|Mondavi is proceeding with its original plan to sell Byron, above.|
As Constellation Brands' proposed $1.03-billion cash acquisition of Robert Mondavi Corp. moves toward completion, the companies have indicated that two of Mondavi's California wineries, Arrowood Vineyards in Sonoma County and Byron in the Santa Maria Valley, are slated for sale. Mondavi is also exiting its joint venture in Chile, selling its half of Seña and Arboleda to its partners.
Mondavi Corp., which bought Byron in 1990 and Arrowood in 2000, had announced in September that it planned to sell these properties, along with all its other high-end estates, including Robert Mondavi Winery in Napa Valley. The publicly traded corporation intended to focus on its value brands, such as Woodbridge.
But execution of that plan went on hold in mid-October when Constellation offered to buy Robert Mondavi Corp. in its entirety. Now Constellation has decided that it prefers that Mondavi sell some of the luxury wineries. "Excluding Byron and Arrowood, what you are left with is a business that can be profitable and will be profitable," said Phillipa Dworkin, senior vice president of communications at Constellation.
No details about potential buyers were revealed, but Mondavi's most recent quarterly report, filed with the Securities and Exchange Commission on Nov. 15, indicated that the company will not be making a profit on the sale of Byron and Arrowood.
The quarterly report also indicated that Mondavi signed an agreement on Nov. 11 to sell its 50 percent interest in the Seña and Arboleda brands for $700,000 to its partner in these brands, the Eduardo Chadwick family of Viña Errazuriz in Chile.
The status of Mondavi's other joint ventures--Opus One in Napa Valley, a project with the Baroness Philippine de Rothschild of Bordeaux's Château Mouton-Rothschild, and Ornellaia and Luce della Vite in Italy, a partnership with the Frescobaldi family of Tuscany--remains unclear. "We would hope that the joint ventures would remain with us," Dworkin said. But both of those partners have the option to buy out Mondavi's stake in the projects, and inside sources have indicated they would like to do so.
Mondavi said it anticipates that the sale price for Byron will be about $11.5 million less than the book value the company had assigned the asset. Since Mondavi was not yet a publicly traded company when it bought Byron, the cost of the original transaction was not announced. Byron, which focuses on Pinot Noir and Chardonnay, makes about 45,000 cases a year.
Mondavi said it expects that the sale of Arrowood should bring in $18 million to $22 million, which would be $16.5 million to $20.5 million less than the total purchase price.
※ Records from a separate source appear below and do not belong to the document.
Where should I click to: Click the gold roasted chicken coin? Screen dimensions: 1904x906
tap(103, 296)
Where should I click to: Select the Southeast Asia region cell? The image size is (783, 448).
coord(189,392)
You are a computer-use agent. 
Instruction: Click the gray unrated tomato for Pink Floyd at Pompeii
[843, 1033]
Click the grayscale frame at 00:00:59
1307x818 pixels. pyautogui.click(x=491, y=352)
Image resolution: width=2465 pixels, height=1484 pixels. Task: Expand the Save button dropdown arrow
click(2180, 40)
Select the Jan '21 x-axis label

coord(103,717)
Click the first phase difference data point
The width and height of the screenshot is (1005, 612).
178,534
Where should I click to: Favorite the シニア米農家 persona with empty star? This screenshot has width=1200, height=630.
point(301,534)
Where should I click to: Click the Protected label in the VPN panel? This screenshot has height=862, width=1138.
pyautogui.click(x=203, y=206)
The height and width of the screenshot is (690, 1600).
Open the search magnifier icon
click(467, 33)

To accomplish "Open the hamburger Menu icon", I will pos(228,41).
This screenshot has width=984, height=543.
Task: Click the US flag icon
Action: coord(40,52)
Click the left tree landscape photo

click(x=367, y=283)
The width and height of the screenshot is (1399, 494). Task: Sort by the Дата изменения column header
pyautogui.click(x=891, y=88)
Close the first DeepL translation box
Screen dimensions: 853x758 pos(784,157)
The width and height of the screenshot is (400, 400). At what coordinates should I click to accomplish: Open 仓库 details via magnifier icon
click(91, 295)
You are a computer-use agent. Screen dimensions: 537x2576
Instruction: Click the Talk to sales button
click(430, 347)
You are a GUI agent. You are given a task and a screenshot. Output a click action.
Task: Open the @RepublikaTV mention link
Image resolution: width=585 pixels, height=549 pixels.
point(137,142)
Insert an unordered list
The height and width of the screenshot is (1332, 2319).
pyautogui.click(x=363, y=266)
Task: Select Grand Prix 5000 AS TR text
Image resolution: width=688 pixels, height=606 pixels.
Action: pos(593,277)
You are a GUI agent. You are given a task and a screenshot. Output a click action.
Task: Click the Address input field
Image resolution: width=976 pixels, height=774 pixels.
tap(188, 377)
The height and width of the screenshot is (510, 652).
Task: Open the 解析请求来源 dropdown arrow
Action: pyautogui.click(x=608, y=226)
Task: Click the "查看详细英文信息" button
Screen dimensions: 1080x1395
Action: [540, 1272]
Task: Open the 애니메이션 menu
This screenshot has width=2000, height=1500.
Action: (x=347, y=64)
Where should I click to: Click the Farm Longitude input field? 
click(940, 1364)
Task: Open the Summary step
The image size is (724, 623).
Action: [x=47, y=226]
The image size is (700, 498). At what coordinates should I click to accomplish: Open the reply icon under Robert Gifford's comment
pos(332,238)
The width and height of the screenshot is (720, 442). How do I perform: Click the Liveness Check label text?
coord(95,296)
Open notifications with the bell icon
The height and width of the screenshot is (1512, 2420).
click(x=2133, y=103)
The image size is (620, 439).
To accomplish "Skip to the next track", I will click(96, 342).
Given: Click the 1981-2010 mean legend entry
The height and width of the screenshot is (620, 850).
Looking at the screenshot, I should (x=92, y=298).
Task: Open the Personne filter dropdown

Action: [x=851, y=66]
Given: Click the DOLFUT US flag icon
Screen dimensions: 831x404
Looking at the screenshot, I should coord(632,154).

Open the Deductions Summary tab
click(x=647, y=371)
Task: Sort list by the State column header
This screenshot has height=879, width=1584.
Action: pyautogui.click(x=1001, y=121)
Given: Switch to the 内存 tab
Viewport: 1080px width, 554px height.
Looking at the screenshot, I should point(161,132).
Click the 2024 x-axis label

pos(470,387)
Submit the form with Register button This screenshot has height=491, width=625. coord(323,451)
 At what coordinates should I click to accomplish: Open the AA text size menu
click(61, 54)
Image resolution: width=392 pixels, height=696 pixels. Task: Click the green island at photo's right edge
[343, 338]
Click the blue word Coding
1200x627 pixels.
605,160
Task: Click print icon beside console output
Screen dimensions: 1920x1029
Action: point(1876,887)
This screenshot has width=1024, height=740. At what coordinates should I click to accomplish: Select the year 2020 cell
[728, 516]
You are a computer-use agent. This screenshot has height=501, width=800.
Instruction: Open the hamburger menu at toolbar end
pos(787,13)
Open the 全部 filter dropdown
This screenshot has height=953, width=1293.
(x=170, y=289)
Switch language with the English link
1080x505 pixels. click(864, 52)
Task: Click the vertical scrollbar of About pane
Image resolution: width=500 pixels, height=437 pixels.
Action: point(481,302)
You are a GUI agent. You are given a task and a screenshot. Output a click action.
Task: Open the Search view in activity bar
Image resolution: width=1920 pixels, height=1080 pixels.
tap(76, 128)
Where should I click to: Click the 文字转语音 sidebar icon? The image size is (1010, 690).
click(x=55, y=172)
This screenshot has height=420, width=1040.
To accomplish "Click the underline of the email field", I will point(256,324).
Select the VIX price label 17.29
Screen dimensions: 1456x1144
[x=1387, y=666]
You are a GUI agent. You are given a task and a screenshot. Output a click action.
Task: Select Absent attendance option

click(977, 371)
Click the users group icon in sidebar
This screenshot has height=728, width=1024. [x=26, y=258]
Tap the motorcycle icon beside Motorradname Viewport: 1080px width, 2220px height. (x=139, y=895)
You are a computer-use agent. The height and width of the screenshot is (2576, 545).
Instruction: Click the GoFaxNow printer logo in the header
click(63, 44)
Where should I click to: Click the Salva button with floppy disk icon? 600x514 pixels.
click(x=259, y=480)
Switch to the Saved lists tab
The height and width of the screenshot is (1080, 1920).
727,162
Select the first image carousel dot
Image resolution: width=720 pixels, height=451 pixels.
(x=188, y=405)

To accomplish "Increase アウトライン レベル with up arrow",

Mondavi does not yet fully own Arrowood; its original deal was structured over 10 years, with Mondavi first acquiring the operating rights and production, then acquiring the winery and vineyards in 2005 and then the brand in 2010. In order to complete its purchase of Arrowood before selling it, Mondavi will pay $20.5 million to Richard and Alis Arrowood, who founded the estate in Glen Ellen in 1984 and have continued to work at the winery. Its current annual production is about 30,000 cases, mostly Cabernet Sauvignon, Chardonnay and Syrah.
|Arrowood Vineyards is expected to be sold for as much as $22 million to a buyer other than the founding Arrowood family.|
Depending on the buyer, the Arrowoods might consider continuing at the winery as partners or employees. Whatever happens, Richard Arrowood said he will continue making wine in Sonoma, possibly at the 120-acre property he owns three miles south of Arrowood winery. "I'm looking forward to speaking with the new owners, whoever that may be," he said. "And if it works out, that's good. And if it doesn't, that's fine too. But come hell or high water, I'll be staying in the business in one capacity or another."
Constellation hopes to conclude its acquisition of Mondavi by the end of the year. "It's an aggressive timeline, but it may be able to be done," Dworkin said.
A preliminary proxy statement filed by Mondavi today with the SEC indicates that winery founder Robert Mondavi, and his children Marcia and Tim, who control a majority of the company's Class B voting shares, have granted Constellation an irrevocable proxy supporting the merger. Robert's other son, Michael, who resigned from the company earlier this fall but who continues to hold a substantial amount of Class B shares, is not mentioned in that agreement.
A shareholder vote on the merger is still required; Mondavi has not yet set a date, but by law, shareholders have a minimum of 30 days to review a proxy statement.